**INSTRUCTIONS FOR THE TASK:** Using the listing below, show all lines that hold the word "Given".

**EXERCISE DATA:**
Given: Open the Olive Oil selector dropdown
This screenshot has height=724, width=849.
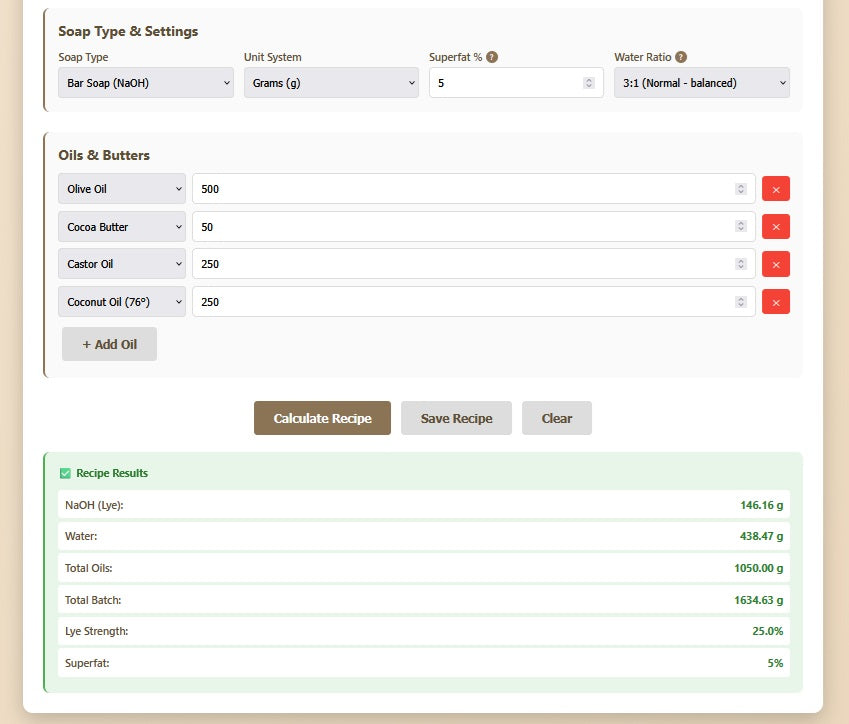Looking at the screenshot, I should (x=121, y=188).
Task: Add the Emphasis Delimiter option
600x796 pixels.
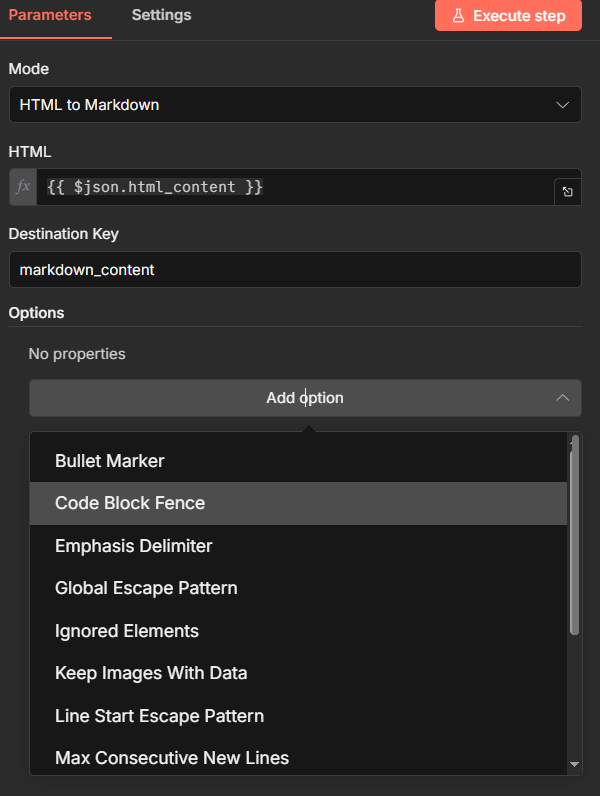Action: click(134, 546)
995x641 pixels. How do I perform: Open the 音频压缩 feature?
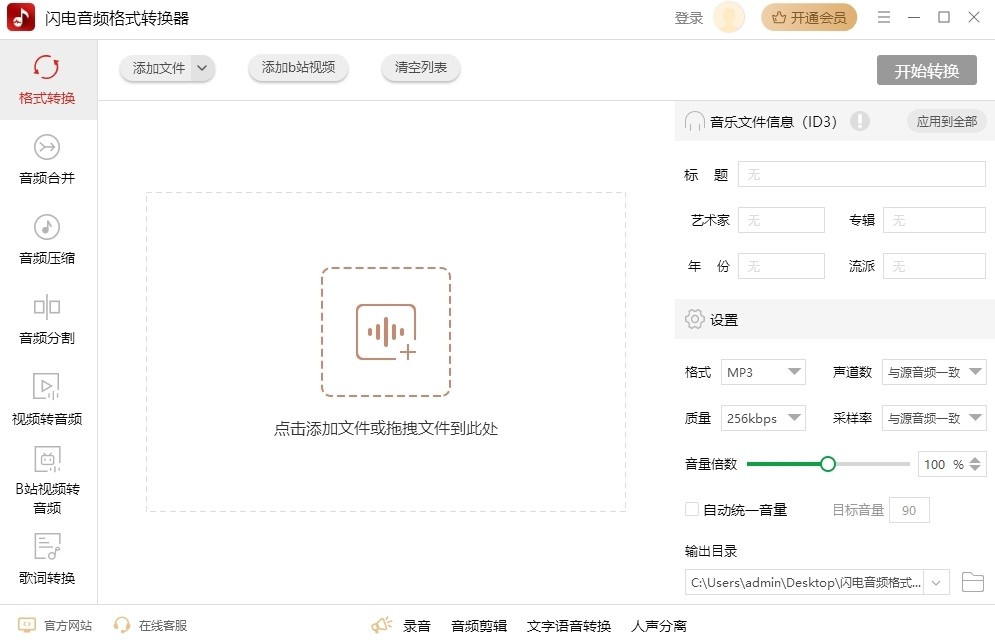click(46, 240)
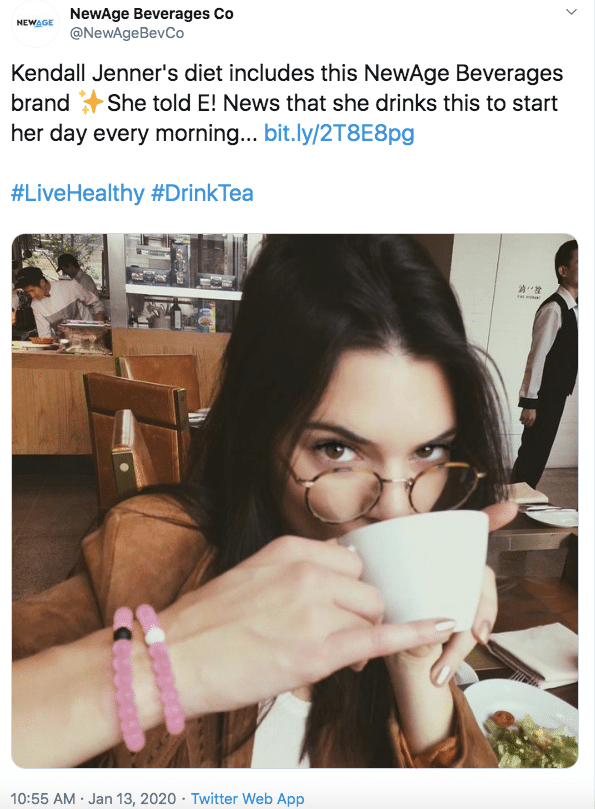The width and height of the screenshot is (595, 809).
Task: Select the tweet text about Kendall Jenner's diet
Action: click(x=286, y=103)
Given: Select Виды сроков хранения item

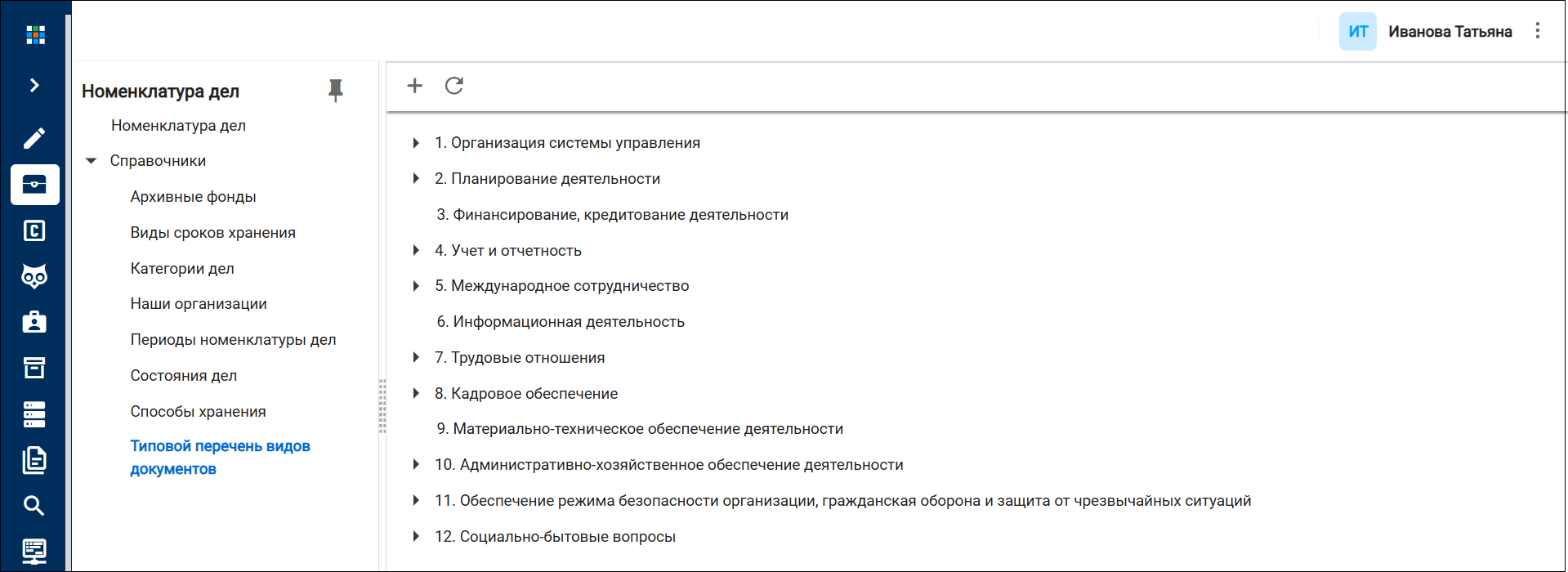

**RESULT OF THIS TASK:**
Given: Open the Olive Oil selector dropdown
Given: Select Виды сроков хранения item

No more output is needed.